= GIVEN TASK 1 =
List every altitude range given in the altitude and pressure chart of the canning text.

= EXCERPT TO READ =
((

I chose to use pint jars for pressure canning my chicken. It takes eight pint jars to fill a canner. You can use quart jars instead of pints if you have a larger family to feed. It will take 7 quart jars. At times, I’ll use the quart jars so I’ll have larger portions for making soups.
Altitude and Pressure Chart
When low-acid foods are canned at elevations higher than 1,000 feet, the recommended processing time remains constant, but the required pressure is increased. In my location, I have to can at 11 pounds. Use a dial-gauge canner, check your altitude, and adjust for your area.
Altitude and Pressure Chart For Low Acid Food
Canning Meat, Poultry, Fish, Seafood, and Soup for Pints and Quarts
Altitude Dial-Gauge Weighted-Gauge
0 to 1,000 ft. 11 pounds 10
1,001 to 2,000 ft. 11 pounds 15
2,001 to 4,000 ft. 12 pounds 15
4,001 to 6,000 ft. 13 pounds 15
6,001 to 8,000 ft 14 pounds 15
8,001 to 10,000 ft 15 pounds 15
With Bone Without Bone
65 minutes 75 minutes Pints
75 minutes 90 minutes Quarts
1. First, wash your jars and lids. When you’re washing your jars, run your fingers over the top of the rim and feel for any chips or blemishes. If a jar has chips on the rim, you do not want to can with that jar. I use my blemished jars only for storing things. If it’s too chipped or cracked, discard it.
Heat The Jars
2. Once your jars have been washed, you’ll need to pre-heat them for the hot-pack method. There are a few ways you can heat up your jars. You can boil them for 10 minutes, microwave them slightly wet for 30-45 seconds, or bake them in an oven for 20 minutes at 275 degrees.
I heat my jars in a water bath canner while I’m preparing and boiling the chicken. This way, they’ve had plenty of time to get very hot and sterilized for pressure canning chicken.
Prep The Chicken
3. Prepare your chicken by trimming off any unwanted pieces, such as fat or blemishes. Then, cut up the meat in 1 inch chunks.
Boil The Chicken
4. Boil, steam, or bake the poultry or game bird until about two-thirds done. Separate at joints. Bones may be let in or removed. While the cubed chicken is boiling, get another pot and fill it with either broth or water and heat it up on warm. I’ll wait to bring it to a low boil when the chicken is done.

))

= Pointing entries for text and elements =
((

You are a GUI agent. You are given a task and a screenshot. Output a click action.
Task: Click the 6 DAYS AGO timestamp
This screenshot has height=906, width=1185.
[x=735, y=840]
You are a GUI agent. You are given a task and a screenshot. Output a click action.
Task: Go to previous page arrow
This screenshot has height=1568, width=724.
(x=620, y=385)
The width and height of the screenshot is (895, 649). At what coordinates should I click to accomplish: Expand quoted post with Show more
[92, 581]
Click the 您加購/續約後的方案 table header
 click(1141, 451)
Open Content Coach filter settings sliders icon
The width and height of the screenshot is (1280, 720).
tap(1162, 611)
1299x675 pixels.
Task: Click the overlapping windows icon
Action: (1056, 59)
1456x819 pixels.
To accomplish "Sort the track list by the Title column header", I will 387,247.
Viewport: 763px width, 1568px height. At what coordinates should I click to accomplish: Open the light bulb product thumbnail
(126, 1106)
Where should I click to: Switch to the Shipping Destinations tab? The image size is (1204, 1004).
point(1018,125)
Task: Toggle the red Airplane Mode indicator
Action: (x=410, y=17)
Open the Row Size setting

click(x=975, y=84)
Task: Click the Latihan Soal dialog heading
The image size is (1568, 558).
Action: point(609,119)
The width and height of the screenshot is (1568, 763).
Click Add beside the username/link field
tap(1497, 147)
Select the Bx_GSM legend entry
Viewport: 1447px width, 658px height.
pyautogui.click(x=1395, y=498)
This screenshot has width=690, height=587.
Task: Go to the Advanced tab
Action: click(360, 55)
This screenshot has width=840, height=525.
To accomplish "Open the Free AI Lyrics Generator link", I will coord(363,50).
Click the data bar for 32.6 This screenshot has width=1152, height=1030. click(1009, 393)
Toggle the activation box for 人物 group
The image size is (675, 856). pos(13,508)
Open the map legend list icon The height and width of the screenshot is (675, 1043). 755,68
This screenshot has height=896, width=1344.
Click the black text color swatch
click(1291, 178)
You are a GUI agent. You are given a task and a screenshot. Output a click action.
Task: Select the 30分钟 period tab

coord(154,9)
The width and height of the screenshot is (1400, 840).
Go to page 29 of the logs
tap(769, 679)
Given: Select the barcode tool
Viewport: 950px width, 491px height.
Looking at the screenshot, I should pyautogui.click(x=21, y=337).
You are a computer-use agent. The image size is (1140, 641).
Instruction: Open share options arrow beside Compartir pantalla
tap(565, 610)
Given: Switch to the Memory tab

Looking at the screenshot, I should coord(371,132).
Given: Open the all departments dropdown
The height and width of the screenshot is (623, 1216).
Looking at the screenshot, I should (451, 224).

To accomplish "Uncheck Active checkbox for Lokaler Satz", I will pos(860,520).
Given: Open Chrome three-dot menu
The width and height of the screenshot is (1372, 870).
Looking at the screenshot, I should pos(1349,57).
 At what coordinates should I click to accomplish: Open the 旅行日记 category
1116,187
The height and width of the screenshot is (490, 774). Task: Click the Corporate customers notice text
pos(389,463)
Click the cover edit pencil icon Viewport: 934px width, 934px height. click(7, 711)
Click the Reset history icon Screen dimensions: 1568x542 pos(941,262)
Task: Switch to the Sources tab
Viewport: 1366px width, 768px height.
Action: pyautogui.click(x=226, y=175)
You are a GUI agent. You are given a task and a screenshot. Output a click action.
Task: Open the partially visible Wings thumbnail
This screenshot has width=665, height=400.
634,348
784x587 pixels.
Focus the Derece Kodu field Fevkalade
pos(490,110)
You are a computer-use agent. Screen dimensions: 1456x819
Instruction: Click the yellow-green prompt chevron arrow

))

= GIVEN TASK 2 =
Rewrite the entries from their first line through the line with "Action: point(609,119)", changing "GUI agent" to "screen agent" and leaving everything else in those lines as it is.

= TASK ANSWER 1 =
0 to 1,000 ft.
1,001 to 2,000 ft.
2,001 to 4,000 ft.
4,001 to 6,000 ft.
6,001 to 8,000 ft
8,001 to 10,000 ft

= TASK ANSWER 2 =
You are a screen agent. You are given a task and a screenshot. Output a click action.
Task: Click the 6 DAYS AGO timestamp
This screenshot has height=906, width=1185.
[x=735, y=840]
You are a screen agent. You are given a task and a screenshot. Output a click action.
Task: Go to previous page arrow
This screenshot has height=1568, width=724.
(x=620, y=385)
The width and height of the screenshot is (895, 649). At what coordinates should I click to accomplish: Expand quoted post with Show more
[92, 581]
Click the 您加購/續約後的方案 table header
 click(1141, 451)
Open Content Coach filter settings sliders icon
The width and height of the screenshot is (1280, 720).
tap(1162, 611)
1299x675 pixels.
Task: Click the overlapping windows icon
Action: (1056, 59)
1456x819 pixels.
To accomplish "Sort the track list by the Title column header", I will 387,247.
Viewport: 763px width, 1568px height. At what coordinates should I click to accomplish: Open the light bulb product thumbnail
(126, 1106)
Where should I click to: Switch to the Shipping Destinations tab? The image size is (1204, 1004).
point(1018,125)
Task: Toggle the red Airplane Mode indicator
Action: (x=410, y=17)
Open the Row Size setting

click(x=975, y=84)
Task: Click the Latihan Soal dialog heading
The image size is (1568, 558).
Action: point(609,119)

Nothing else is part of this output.